> _Saved data entries_
╔══

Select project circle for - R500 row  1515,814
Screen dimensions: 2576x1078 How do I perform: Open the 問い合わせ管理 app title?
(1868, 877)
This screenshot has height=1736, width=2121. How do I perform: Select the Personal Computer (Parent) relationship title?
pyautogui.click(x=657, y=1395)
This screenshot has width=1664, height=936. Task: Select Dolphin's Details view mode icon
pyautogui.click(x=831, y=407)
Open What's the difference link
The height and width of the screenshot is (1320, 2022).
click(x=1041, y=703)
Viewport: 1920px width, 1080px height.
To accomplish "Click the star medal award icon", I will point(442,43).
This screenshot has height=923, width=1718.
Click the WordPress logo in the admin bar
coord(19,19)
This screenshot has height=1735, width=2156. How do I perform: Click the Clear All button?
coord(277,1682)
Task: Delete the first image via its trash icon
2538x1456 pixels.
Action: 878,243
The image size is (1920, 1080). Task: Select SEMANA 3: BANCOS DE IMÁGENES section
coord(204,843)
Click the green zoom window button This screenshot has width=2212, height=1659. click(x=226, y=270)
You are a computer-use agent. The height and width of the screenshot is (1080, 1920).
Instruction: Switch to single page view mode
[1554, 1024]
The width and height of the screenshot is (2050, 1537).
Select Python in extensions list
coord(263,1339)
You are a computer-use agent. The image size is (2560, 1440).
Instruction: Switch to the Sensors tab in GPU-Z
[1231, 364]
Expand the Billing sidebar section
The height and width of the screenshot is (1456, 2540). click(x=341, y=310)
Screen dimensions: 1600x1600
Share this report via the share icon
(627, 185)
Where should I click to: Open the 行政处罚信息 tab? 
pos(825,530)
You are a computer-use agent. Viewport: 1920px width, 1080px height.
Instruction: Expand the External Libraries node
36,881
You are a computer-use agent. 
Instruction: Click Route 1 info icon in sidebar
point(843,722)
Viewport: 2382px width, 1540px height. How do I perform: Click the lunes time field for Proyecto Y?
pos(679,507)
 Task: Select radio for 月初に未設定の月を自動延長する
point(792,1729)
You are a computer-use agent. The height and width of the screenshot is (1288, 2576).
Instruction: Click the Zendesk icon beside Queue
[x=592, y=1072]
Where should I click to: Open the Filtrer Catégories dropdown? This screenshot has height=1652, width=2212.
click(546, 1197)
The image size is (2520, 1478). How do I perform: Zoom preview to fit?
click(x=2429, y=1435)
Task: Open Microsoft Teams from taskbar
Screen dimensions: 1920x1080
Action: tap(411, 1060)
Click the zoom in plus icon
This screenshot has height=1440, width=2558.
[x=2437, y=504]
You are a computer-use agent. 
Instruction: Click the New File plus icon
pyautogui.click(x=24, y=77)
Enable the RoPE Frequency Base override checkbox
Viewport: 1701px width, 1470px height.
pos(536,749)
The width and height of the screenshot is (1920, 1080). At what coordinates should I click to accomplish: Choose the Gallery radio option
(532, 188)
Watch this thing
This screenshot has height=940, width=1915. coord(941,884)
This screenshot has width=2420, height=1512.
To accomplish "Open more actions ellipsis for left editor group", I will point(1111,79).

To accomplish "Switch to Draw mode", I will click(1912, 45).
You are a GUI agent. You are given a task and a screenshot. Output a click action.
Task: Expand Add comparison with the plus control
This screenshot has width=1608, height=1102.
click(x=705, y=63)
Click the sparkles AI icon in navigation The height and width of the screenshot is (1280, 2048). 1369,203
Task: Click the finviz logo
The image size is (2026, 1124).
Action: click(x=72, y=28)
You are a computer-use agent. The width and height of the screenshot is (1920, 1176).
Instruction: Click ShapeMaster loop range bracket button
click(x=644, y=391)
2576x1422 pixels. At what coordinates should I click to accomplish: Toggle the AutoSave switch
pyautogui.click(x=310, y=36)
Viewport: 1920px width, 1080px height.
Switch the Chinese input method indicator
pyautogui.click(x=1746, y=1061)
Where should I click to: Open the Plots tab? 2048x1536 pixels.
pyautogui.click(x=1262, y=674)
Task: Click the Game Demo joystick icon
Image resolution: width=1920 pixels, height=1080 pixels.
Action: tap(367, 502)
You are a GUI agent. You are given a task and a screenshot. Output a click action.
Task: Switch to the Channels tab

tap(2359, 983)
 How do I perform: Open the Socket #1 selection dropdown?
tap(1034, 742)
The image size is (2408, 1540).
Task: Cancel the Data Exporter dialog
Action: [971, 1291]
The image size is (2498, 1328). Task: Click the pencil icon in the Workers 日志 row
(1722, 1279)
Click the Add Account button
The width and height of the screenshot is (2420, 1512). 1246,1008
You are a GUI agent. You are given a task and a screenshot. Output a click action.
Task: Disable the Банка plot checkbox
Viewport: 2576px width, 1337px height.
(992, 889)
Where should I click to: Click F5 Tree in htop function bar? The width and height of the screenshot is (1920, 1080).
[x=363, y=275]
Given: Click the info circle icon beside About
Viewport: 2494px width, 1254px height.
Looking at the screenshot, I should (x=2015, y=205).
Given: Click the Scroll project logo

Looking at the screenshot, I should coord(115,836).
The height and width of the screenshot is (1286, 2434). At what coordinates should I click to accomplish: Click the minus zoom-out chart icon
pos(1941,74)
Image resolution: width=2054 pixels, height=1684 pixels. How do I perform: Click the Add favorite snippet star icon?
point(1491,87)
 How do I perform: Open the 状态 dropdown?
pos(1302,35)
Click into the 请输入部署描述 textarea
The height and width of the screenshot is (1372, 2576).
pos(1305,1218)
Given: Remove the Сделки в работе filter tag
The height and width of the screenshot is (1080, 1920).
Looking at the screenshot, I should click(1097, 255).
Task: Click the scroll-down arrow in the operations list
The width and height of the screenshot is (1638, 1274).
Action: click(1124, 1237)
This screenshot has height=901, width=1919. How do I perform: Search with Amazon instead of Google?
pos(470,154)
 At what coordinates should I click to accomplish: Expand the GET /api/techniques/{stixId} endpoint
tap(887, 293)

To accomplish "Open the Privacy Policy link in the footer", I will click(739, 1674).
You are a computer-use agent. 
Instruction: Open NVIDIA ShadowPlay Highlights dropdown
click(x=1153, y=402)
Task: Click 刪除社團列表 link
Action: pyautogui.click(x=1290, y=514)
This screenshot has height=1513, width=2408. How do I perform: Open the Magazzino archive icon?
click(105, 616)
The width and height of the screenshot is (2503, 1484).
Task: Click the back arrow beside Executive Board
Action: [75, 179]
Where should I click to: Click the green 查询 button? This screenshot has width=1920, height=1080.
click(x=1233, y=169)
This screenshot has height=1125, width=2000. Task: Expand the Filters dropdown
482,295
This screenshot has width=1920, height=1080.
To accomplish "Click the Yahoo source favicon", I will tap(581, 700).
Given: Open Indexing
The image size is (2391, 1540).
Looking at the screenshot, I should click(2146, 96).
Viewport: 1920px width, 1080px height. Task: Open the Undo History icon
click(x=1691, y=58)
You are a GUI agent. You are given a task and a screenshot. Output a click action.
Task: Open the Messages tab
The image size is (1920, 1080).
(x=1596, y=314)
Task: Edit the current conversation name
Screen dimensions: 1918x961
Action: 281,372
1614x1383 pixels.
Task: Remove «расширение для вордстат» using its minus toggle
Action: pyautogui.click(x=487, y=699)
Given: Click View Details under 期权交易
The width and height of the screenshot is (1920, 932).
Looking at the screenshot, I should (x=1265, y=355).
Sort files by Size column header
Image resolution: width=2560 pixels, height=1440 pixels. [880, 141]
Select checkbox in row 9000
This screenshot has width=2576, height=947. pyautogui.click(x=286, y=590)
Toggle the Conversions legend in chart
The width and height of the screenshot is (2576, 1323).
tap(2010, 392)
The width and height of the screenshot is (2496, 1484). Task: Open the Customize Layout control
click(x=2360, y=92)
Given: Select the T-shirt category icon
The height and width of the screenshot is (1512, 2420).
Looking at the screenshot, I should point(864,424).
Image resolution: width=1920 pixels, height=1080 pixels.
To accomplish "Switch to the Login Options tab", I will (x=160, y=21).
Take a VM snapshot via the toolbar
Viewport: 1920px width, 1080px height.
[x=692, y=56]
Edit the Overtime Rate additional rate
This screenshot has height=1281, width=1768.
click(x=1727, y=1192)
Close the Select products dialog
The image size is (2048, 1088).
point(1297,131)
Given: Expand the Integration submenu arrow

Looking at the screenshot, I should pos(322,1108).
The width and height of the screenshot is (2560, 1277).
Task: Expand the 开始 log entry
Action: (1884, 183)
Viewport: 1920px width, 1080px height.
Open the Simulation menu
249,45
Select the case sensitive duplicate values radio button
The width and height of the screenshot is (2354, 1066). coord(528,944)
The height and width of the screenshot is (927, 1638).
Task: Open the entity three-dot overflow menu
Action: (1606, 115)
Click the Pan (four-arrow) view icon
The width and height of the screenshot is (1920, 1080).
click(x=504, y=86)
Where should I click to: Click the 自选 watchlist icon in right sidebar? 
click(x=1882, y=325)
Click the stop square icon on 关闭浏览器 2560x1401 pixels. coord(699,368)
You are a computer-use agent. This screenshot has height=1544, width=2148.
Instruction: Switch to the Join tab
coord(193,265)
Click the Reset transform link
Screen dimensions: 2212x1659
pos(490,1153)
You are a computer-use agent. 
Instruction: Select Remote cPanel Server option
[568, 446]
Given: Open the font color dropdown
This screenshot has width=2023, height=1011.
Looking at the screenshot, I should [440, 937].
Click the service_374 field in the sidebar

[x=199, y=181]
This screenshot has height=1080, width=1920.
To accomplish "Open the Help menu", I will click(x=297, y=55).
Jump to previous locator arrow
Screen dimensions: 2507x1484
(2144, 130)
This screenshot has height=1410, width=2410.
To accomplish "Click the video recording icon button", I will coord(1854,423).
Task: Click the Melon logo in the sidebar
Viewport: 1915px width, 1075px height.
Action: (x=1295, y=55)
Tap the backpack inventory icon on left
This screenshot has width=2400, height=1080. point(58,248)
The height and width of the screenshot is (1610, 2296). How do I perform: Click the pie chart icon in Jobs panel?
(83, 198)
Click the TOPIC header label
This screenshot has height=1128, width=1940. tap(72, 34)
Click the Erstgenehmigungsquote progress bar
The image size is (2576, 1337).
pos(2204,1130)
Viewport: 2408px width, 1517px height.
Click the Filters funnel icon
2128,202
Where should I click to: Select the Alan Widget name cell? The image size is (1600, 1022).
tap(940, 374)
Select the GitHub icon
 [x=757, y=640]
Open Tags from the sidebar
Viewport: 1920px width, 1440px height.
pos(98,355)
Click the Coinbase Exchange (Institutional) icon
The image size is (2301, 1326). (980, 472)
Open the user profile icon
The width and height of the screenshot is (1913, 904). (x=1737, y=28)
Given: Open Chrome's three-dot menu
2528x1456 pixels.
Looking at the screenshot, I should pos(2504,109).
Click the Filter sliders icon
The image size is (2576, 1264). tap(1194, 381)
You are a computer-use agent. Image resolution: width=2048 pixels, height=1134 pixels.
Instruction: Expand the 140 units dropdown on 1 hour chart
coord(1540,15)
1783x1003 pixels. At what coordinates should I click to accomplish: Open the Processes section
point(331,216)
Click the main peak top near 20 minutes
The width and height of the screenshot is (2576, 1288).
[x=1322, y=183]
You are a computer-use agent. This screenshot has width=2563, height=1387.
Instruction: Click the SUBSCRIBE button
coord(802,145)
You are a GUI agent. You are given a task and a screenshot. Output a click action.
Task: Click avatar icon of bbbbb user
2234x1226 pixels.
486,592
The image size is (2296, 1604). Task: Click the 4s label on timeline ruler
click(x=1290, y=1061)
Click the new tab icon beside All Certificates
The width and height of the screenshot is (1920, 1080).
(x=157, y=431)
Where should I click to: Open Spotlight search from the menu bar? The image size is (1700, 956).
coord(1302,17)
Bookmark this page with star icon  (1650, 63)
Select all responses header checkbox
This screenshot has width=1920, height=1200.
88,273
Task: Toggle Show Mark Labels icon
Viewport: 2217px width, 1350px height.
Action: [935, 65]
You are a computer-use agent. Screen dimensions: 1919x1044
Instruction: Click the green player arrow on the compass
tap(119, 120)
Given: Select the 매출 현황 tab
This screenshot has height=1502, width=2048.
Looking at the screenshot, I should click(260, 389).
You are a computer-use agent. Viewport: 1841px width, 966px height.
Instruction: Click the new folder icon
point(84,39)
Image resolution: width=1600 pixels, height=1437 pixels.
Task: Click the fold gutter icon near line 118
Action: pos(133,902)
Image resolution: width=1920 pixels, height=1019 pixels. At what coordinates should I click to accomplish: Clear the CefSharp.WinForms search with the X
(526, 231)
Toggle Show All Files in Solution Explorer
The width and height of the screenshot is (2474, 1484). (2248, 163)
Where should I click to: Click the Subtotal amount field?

╚══

Each line of the records above, from the first through the one containing "You are a computer-use agent. The image", is to be retyped exactly; no other line belongs.

> _WRITTEN SOLUTION_
Select project circle for - R500 row  1515,814
Screen dimensions: 2576x1078 How do I perform: Open the 問い合わせ管理 app title?
(1868, 877)
This screenshot has height=1736, width=2121. How do I perform: Select the Personal Computer (Parent) relationship title?
pyautogui.click(x=657, y=1395)
This screenshot has width=1664, height=936. Task: Select Dolphin's Details view mode icon
pyautogui.click(x=831, y=407)
Open What's the difference link
The height and width of the screenshot is (1320, 2022).
click(x=1041, y=703)
Viewport: 1920px width, 1080px height.
To accomplish "Click the star medal award icon", I will point(442,43).
This screenshot has height=923, width=1718.
Click the WordPress logo in the admin bar
coord(19,19)
This screenshot has height=1735, width=2156. How do I perform: Click the Clear All button?
coord(277,1682)
Task: Delete the first image via its trash icon
2538x1456 pixels.
Action: 878,243
The image size is (1920, 1080). Task: Select SEMANA 3: BANCOS DE IMÁGENES section
coord(204,843)
Click the green zoom window button This screenshot has width=2212, height=1659. click(x=226, y=270)
You are a computer-use agent. The height and width of the screenshot is (1080, 1920).
Instruction: Switch to single page view mode
[1554, 1024]
The width and height of the screenshot is (2050, 1537).
Select Python in extensions list
coord(263,1339)
You are a computer-use agent. The image size is (2560, 1440).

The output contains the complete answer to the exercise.